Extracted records
%%
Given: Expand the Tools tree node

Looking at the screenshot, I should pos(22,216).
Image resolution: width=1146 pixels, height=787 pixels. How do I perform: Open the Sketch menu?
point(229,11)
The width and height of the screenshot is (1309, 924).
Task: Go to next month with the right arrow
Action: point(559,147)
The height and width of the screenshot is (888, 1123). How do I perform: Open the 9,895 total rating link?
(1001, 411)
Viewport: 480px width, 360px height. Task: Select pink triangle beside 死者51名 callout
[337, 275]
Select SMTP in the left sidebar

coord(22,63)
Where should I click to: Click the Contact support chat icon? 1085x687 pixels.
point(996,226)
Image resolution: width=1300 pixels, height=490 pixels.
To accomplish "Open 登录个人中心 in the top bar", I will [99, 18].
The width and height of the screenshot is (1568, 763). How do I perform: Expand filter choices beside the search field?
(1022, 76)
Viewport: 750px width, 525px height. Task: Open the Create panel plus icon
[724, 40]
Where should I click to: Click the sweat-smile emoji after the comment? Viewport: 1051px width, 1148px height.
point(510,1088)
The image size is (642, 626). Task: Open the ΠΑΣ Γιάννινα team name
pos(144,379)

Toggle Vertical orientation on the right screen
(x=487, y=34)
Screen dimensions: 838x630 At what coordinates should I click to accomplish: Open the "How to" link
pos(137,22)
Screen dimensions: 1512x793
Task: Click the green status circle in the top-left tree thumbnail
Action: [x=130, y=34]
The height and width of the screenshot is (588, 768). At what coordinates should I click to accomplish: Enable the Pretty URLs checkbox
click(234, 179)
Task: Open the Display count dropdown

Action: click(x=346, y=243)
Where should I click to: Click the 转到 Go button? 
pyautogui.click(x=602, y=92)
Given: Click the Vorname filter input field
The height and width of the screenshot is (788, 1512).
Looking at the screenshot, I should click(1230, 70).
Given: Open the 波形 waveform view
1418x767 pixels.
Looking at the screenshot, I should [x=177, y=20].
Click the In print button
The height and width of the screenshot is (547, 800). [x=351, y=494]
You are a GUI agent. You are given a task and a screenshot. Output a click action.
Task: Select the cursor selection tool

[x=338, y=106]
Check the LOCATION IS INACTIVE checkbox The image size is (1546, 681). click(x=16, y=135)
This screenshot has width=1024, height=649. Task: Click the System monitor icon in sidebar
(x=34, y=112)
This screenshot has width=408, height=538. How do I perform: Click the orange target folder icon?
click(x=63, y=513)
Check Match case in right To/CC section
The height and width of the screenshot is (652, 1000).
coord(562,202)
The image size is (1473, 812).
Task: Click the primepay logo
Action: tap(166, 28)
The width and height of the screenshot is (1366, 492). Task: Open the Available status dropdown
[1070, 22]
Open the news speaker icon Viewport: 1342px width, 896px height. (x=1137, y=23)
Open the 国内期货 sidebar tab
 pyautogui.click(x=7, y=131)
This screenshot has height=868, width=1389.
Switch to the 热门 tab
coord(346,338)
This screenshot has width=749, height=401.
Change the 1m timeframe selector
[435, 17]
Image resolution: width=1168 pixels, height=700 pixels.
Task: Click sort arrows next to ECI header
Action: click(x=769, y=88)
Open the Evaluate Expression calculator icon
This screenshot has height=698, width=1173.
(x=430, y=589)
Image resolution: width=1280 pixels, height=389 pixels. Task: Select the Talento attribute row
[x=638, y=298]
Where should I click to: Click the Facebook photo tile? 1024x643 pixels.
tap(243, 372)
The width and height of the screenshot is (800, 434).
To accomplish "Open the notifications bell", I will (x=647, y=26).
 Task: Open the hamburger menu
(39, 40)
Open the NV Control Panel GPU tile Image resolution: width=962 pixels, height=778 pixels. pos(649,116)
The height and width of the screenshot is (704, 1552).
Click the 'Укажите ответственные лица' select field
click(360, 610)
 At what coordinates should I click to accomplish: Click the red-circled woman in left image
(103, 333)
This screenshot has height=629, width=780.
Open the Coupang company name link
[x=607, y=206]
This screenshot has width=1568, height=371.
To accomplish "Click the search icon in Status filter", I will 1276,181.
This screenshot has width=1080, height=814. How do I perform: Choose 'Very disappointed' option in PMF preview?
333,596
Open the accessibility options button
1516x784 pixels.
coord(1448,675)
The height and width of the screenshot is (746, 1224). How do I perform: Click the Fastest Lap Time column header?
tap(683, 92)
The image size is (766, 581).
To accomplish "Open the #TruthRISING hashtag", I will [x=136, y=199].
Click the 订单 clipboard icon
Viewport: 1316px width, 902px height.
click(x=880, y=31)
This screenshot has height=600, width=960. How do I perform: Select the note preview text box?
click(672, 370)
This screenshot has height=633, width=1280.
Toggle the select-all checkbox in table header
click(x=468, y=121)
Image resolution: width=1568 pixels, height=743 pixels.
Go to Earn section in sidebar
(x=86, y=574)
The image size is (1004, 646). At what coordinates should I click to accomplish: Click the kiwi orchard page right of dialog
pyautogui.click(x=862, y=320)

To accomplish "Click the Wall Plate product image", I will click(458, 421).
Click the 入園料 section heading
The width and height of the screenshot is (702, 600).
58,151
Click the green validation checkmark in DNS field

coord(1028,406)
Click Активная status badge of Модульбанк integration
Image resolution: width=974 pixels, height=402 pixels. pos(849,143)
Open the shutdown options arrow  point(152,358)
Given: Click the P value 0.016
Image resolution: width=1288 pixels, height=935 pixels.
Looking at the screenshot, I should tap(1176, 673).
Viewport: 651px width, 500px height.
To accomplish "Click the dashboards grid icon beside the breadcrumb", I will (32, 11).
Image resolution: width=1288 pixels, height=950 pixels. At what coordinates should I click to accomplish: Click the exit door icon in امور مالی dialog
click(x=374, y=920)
%%
WORK TO COMPLETE
Copy down every record, keeping each one exact.

FINISHED EXERCISE
Given: Expand the Tools tree node

Looking at the screenshot, I should pos(22,216).
Image resolution: width=1146 pixels, height=787 pixels. How do I perform: Open the Sketch menu?
point(229,11)
The width and height of the screenshot is (1309, 924).
Task: Go to next month with the right arrow
Action: point(559,147)
The height and width of the screenshot is (888, 1123). How do I perform: Open the 9,895 total rating link?
(1001, 411)
Viewport: 480px width, 360px height. Task: Select pink triangle beside 死者51名 callout
[337, 275]
Select SMTP in the left sidebar

coord(22,63)
Where should I click to: Click the Contact support chat icon? 1085x687 pixels.
point(996,226)
Image resolution: width=1300 pixels, height=490 pixels.
To accomplish "Open 登录个人中心 in the top bar", I will [99, 18].
The width and height of the screenshot is (1568, 763). How do I perform: Expand filter choices beside the search field?
(1022, 76)
Viewport: 750px width, 525px height. Task: Open the Create panel plus icon
[724, 40]
Where should I click to: Click the sweat-smile emoji after the comment? Viewport: 1051px width, 1148px height.
point(510,1088)
The image size is (642, 626). Task: Open the ΠΑΣ Γιάννινα team name
pos(144,379)

Toggle Vertical orientation on the right screen
(x=487, y=34)
Screen dimensions: 838x630 At what coordinates should I click to accomplish: Open the "How to" link
pos(137,22)
Screen dimensions: 1512x793
Task: Click the green status circle in the top-left tree thumbnail
Action: [x=130, y=34]
The height and width of the screenshot is (588, 768). At what coordinates should I click to accomplish: Enable the Pretty URLs checkbox
click(234, 179)
Task: Open the Display count dropdown

Action: click(x=346, y=243)
Where should I click to: Click the 转到 Go button? 
pyautogui.click(x=602, y=92)
Given: Click the Vorname filter input field
The height and width of the screenshot is (788, 1512).
Looking at the screenshot, I should click(1230, 70).
Given: Open the 波形 waveform view
1418x767 pixels.
Looking at the screenshot, I should [x=177, y=20].
Click the In print button
The height and width of the screenshot is (547, 800). [x=351, y=494]
You are a GUI agent. You are given a task and a screenshot. Output a click action.
Task: Select the cursor selection tool

[x=338, y=106]
Check the LOCATION IS INACTIVE checkbox The image size is (1546, 681). click(x=16, y=135)
This screenshot has width=1024, height=649. Task: Click the System monitor icon in sidebar
(x=34, y=112)
This screenshot has width=408, height=538. How do I perform: Click the orange target folder icon?
click(x=63, y=513)
Check Match case in right To/CC section
The height and width of the screenshot is (652, 1000).
coord(562,202)
The image size is (1473, 812).
Task: Click the primepay logo
Action: tap(166, 28)
The width and height of the screenshot is (1366, 492). Task: Open the Available status dropdown
[1070, 22]
Open the news speaker icon Viewport: 1342px width, 896px height. (x=1137, y=23)
Open the 国内期货 sidebar tab
 pyautogui.click(x=7, y=131)
This screenshot has height=868, width=1389.
Switch to the 热门 tab
coord(346,338)
This screenshot has width=749, height=401.
Change the 1m timeframe selector
[435, 17]
Image resolution: width=1168 pixels, height=700 pixels.
Task: Click sort arrows next to ECI header
Action: click(x=769, y=88)
Open the Evaluate Expression calculator icon
This screenshot has height=698, width=1173.
(x=430, y=589)
Image resolution: width=1280 pixels, height=389 pixels. Task: Select the Talento attribute row
[x=638, y=298]
Where should I click to: Click the Facebook photo tile? 1024x643 pixels.
tap(243, 372)
The width and height of the screenshot is (800, 434).
To accomplish "Open the notifications bell", I will (x=647, y=26).
 Task: Open the hamburger menu
(39, 40)
Open the NV Control Panel GPU tile Image resolution: width=962 pixels, height=778 pixels. pos(649,116)
The height and width of the screenshot is (704, 1552).
Click the 'Укажите ответственные лица' select field
click(360, 610)
 At what coordinates should I click to accomplish: Click the red-circled woman in left image
(103, 333)
This screenshot has height=629, width=780.
Open the Coupang company name link
[x=607, y=206]
This screenshot has width=1568, height=371.
To accomplish "Click the search icon in Status filter", I will 1276,181.
This screenshot has width=1080, height=814. How do I perform: Choose 'Very disappointed' option in PMF preview?
333,596
Open the accessibility options button
1516x784 pixels.
coord(1448,675)
The height and width of the screenshot is (746, 1224). How do I perform: Click the Fastest Lap Time column header?
tap(683, 92)
The image size is (766, 581).
To accomplish "Open the #TruthRISING hashtag", I will [x=136, y=199].
Click the 订单 clipboard icon
Viewport: 1316px width, 902px height.
click(x=880, y=31)
This screenshot has height=600, width=960. How do I perform: Select the note preview text box?
click(672, 370)
This screenshot has height=633, width=1280.
Toggle the select-all checkbox in table header
click(x=468, y=121)
Image resolution: width=1568 pixels, height=743 pixels.
Go to Earn section in sidebar
(x=86, y=574)
The image size is (1004, 646). At what coordinates should I click to accomplish: Click the kiwi orchard page right of dialog
pyautogui.click(x=862, y=320)

To accomplish "Click the Wall Plate product image", I will click(458, 421).
Click the 入園料 section heading
The width and height of the screenshot is (702, 600).
58,151
Click the green validation checkmark in DNS field

coord(1028,406)
Click Активная status badge of Модульбанк integration
Image resolution: width=974 pixels, height=402 pixels. pos(849,143)
Open the shutdown options arrow  point(152,358)
Given: Click the P value 0.016
Image resolution: width=1288 pixels, height=935 pixels.
Looking at the screenshot, I should tap(1176, 673).
Viewport: 651px width, 500px height.
To accomplish "Click the dashboards grid icon beside the breadcrumb", I will (32, 11).
Image resolution: width=1288 pixels, height=950 pixels. At what coordinates should I click to accomplish: Click the exit door icon in امور مالی dialog
click(x=374, y=920)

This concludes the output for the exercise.